Guards Cam Thomas and Dennis Schröder — the latter making his first start as a Net — predictably struggled on defense.
Derrick White had 27 points, and backup Peyton Pritchard had a game-high 28 on 11 of 16 shooting, 6 of 9 from deep.
But arguably just as concerning for the Nets were Thomas and Schröder’s offensive woes.
Thomas, who entered the game second on the team averaging 21.5 points, was held to just five on 1-of-9 shooting.
And trade deadline acquisition Schröder, starting at point guard with Ben Simmons still not cleared for back-to-backs, had just four points and one assist.
Trendon Watford led Brooklyn with 15 off the bench, and Mikal Bridges was the only other Net in double figures with 10.

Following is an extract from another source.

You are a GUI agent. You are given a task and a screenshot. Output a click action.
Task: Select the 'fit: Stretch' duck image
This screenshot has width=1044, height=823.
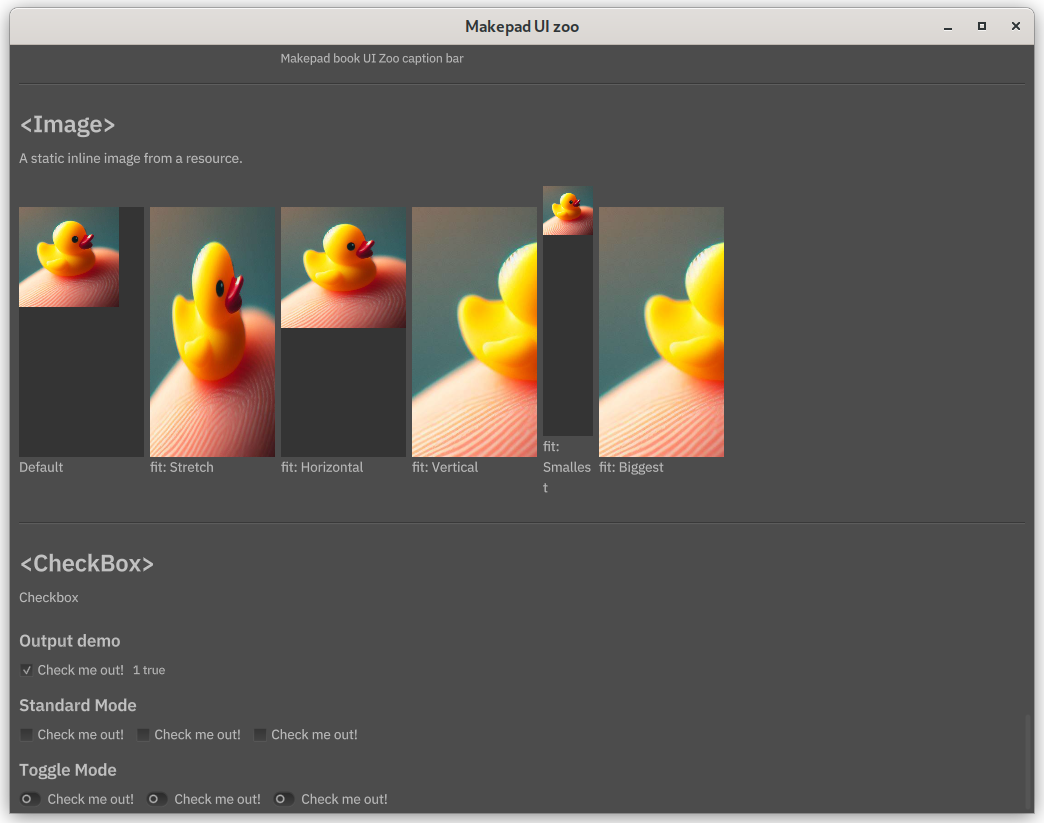[x=212, y=332]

The Nets stumbled right from the start, down 14-4 out of the gate. Brooklyn was just 2 of 9 from the floor, 0-for-3 from behind the arc. It just got worse. The deficit swelled to 26-8 quickly on Tatum’s finger roll with 3:25 in the first.
Kristaps Porzingis had 12 of his 15 in the opening quarter, almost single-handedly outscoring the Nets who trailed 30-15 and shot 26.1 percent.
Boston just kept rolling, and Brooklyn kept capitulating.
White’s pull-up 3-pointer made it 66-29 with a half-minute left in the half.
The deficit swelled to 77-32 in the third when Tatum found Sam Hauser for a 3-pointer. And by the fourth the Celtics’ bench was having its way.